Similar to others, the origin of the Mojito is quite misty.
A drink that people love to order and bartenders hate to make. The classic Mojito is a beautiful concoction of five ingredients: white rum, sugar, lime juice, soda water, and mint. This combo leaves behind a sweet, citrus, and minty flavor that complements the white rum. It’s the perfect drink to sip on a hot summer day.
The Mojito originated in Havana, Cuba, although the exact birthplace is up for debate. One theory is that South American Indians went ashore in Cuba and came back with the ingredients. The components included aguardiente de caña, which meant burning water, a crude to rum, and local elements of lime, sugarcane juice, and mint.

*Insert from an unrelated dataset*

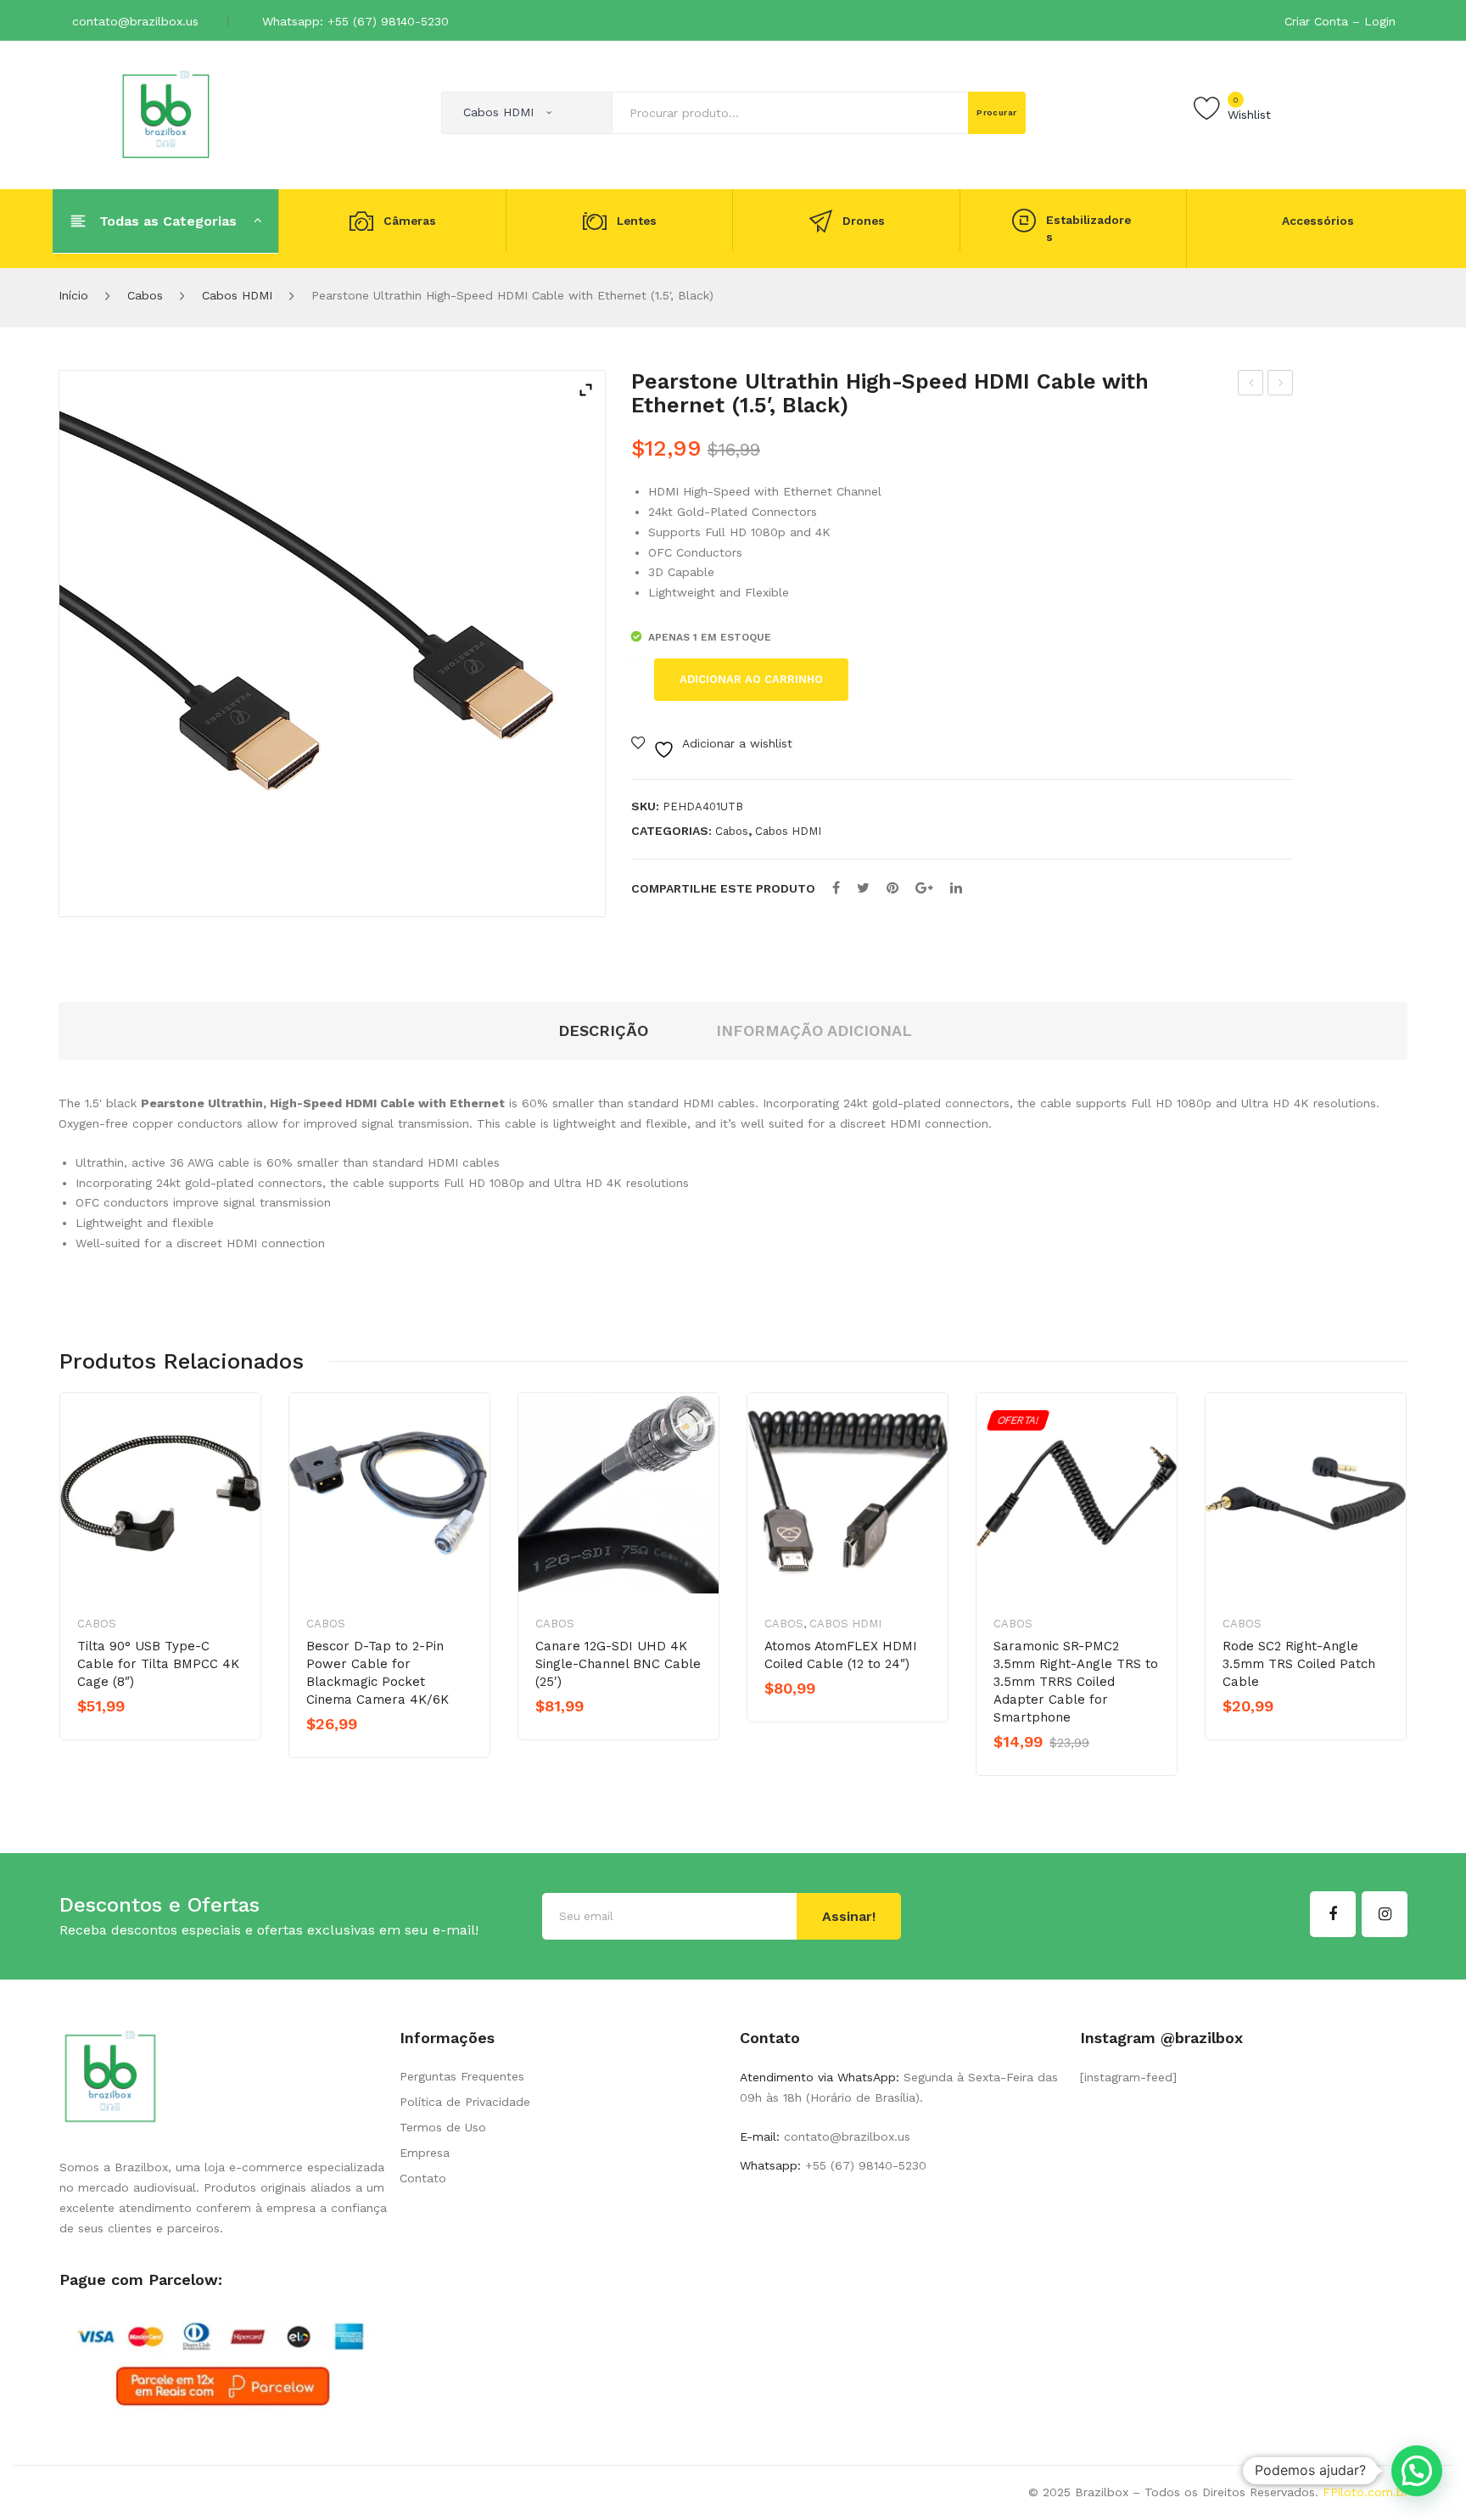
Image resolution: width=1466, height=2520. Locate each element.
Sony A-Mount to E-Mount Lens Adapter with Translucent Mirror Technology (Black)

Another theory that many believe is that Sir Francis Drake, one of the privateers sponsored by England’s Queen Elizabeth I, had involvement in 1586. Drake had landed off the Cuban shore with a cargo of Spanish treasure. King Philip II of Spain had warned his governor of Drake’s arrival and his intent to steal the Aztec gold. While they were prepared, they were widely amazed when Drake sailed away from the riches port after only firing a few shots. Everything was left intact, but Drake’s visit was a major event, perhaps something worthy of naming a drink after.
Despite where the drink came from, the cocktail was certainly consumed during the worst cholera epidemics to hit Havana. People were known to consume a Mojito a day, made with the local cane spirit, to prevent getting sick.
Regardless of the believed origin, the Mojito is insanely popular. Not to mention the hundreds of different variations of the cocktail.
Check out our classic recipe for a Mojito.
- 2 oz. White Rum
- 3/4 oz. Fresh Lime Juice
- 1 1/2 tsp. Sugar (can be a simple syrup mixture)
- 4 Leafy Mint Sprigs
- Club Soda
- Lime for Garnish
Preparation: In a tall cocktail glass, add the sugar and a few mint sprigs. (Save some for garnish) Muddle the mint and sugar until the mint is fragrant. Pour the rum and lime juice in and gently stir to dissolve the sugar. Fill the glass with ice and top off with club soda for a little bit of fizz. Gently stir to bring some mint to the top and garnish with a lime wedge and a sprig of mint that has been clapped between your palms. (This releases the oil of the mint).